If we agree that standing privilege is defined as that accounts have persistent privilege access for all time on some set of systems. Zero standing privilege is the exact opposite. It is the purest form of just-in-time administrator access, ensuring that the principle of least privilege is enforced by granting, to authorized users, the privileged access they need for the minimum time and only the minimum rights that they need. This elimination of standing privilege through zero standing privilege is really a key inflection point in the understanding of privilege access today.
This figure outlines the risk exposure of an account with standing privileges versus an account in a Zero Standing Privilege environment:
As mentioned above, the first step to addressing standing privilege is understanding what administrator credentials exist. There are two key components to measuring standing privilege successfully. The first component is the ability to discover and identify persistent accounts across workstations and servers and map out admin access on a system by system basis:
Example chart describing the number of admin credentials in an enterprise environment – 21M admin rights across ~50K systems
The second component is the ability to measure changes to access over time.
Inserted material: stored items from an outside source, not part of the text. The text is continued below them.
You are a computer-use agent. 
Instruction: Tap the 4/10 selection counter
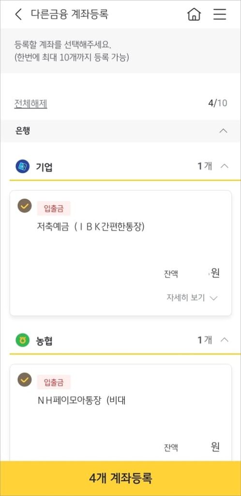(218, 104)
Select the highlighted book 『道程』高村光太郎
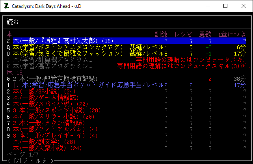The image size is (253, 164). (63, 41)
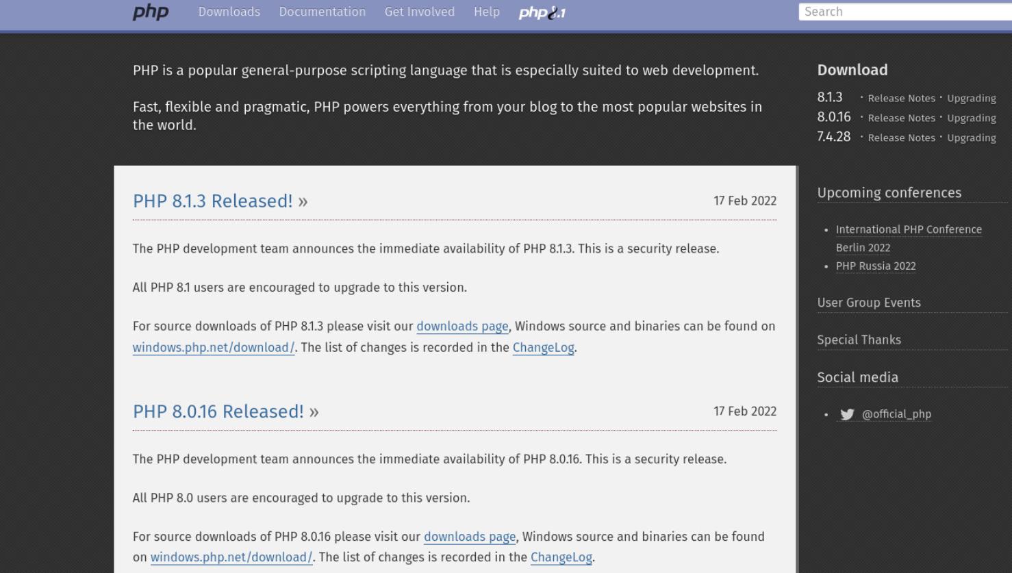Open windows.php.net/download link under PHP 8.0.16
1012x573 pixels.
231,557
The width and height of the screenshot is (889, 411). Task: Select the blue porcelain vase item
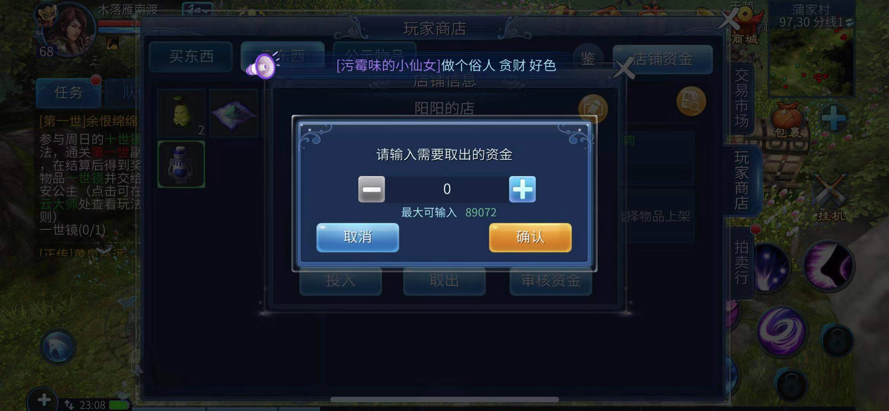(x=181, y=164)
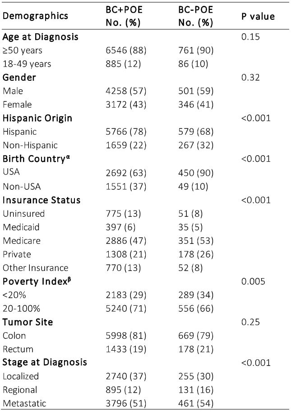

As mentioned in previous sections, admin rights can change for many different reasons. New members are always added as Help desks and Administrator teams grow. However, old members who leave their teams or the company, aren’t always removed in a timely fashion.
Example - the number of admin credentials in an enterprise environment – 21M admin rights across ~50K systems
The first step to remediating standing privilege is to “stop the bleeding” by preventing the creation of new rogue administrator accounts are not created or bifurcated. It is critical that firms have the ability to do this across all types of systems (Windows, Mac, Linux) and all types of access (local, group, domain).
Once the “bleeding” has stopped, the next step is to review the access identified in step 1 and determine which accounts are authorized and which accounts are not (and to what system(s)). Unauthorized access should then be revoked, ideally in bulk, to quickly mitigate one of the accounts being compromised.
The last step to achieving Zero Standing Privilege is shift administrators into a just-in-time mode that allows them to gain access to the system they need to perform required tasks, but only for the right time frame and only to the right system(s). Access should be revoked once the work is complete and only provisioned back (limited to the right system for the right time frame) when needed again.
Michael Kelley, Gartner
Remove Standing Privileges Through a Just-in-Time PAM Approach
It is encouraging to see the market has started to recognize standing privilege as a key risk that needs to be addressed and that vaulting secrets and rotating local admin passwords on critical servers are not sufficient. Attackers are targeting workstations as the low hanging fruit and using the admin access available from those workstations to spread across networks.
The credential has become a commodity that will be breached. So, focus and spend needs to start shifting towards the access the credentials provide. As an industry, if we do not take a Zero Standing Privilege stance in our environments, stolen credentials will continue as attacker low hanging fruit and continue to contribute to 80% of data breaches.